Where in the entries below does "agent" appear? Copy every line that has it.

((

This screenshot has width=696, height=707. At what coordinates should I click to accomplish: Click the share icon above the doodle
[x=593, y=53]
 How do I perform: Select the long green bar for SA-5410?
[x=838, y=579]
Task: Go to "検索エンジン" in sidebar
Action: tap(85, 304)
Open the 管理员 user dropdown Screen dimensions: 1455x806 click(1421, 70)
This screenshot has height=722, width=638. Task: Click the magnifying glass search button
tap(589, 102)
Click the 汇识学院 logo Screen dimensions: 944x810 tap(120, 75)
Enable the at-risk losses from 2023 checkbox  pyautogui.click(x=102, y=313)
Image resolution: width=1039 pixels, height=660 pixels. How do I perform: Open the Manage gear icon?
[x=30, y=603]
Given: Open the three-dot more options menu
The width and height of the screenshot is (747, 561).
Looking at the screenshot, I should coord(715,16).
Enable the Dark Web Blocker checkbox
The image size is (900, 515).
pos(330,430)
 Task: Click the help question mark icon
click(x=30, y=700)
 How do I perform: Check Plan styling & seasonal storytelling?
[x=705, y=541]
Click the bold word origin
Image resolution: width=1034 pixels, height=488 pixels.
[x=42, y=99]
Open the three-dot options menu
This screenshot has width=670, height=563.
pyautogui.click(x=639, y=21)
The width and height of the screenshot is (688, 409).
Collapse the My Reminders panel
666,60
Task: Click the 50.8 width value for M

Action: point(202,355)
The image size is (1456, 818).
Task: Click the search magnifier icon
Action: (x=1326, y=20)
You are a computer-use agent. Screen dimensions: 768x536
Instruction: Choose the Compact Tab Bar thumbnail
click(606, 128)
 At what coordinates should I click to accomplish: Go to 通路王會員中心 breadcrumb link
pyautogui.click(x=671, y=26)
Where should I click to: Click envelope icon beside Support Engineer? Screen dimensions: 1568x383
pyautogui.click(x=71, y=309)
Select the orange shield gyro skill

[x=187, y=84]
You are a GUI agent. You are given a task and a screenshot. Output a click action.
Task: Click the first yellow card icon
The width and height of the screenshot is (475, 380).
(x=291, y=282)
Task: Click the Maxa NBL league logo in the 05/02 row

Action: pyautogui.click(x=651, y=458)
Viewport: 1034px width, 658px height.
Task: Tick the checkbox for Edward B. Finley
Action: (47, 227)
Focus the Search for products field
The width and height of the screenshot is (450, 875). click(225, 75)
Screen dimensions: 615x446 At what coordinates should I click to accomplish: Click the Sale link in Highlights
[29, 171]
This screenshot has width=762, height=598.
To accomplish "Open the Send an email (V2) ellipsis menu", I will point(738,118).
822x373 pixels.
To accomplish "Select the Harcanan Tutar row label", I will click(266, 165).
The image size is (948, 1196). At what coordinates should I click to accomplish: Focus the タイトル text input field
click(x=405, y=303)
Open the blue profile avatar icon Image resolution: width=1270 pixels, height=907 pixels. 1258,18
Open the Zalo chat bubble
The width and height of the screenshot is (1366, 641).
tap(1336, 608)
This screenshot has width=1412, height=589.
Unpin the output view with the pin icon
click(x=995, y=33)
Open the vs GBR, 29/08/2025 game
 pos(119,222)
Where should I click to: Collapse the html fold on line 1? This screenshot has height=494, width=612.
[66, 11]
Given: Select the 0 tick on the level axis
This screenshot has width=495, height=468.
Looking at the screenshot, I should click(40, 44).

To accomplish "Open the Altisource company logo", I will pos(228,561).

))

Output below:
You are a computer-use agent. Screen dimensions: 768x536
You are a GUI agent. You are given a task and a screenshot. Output a click action.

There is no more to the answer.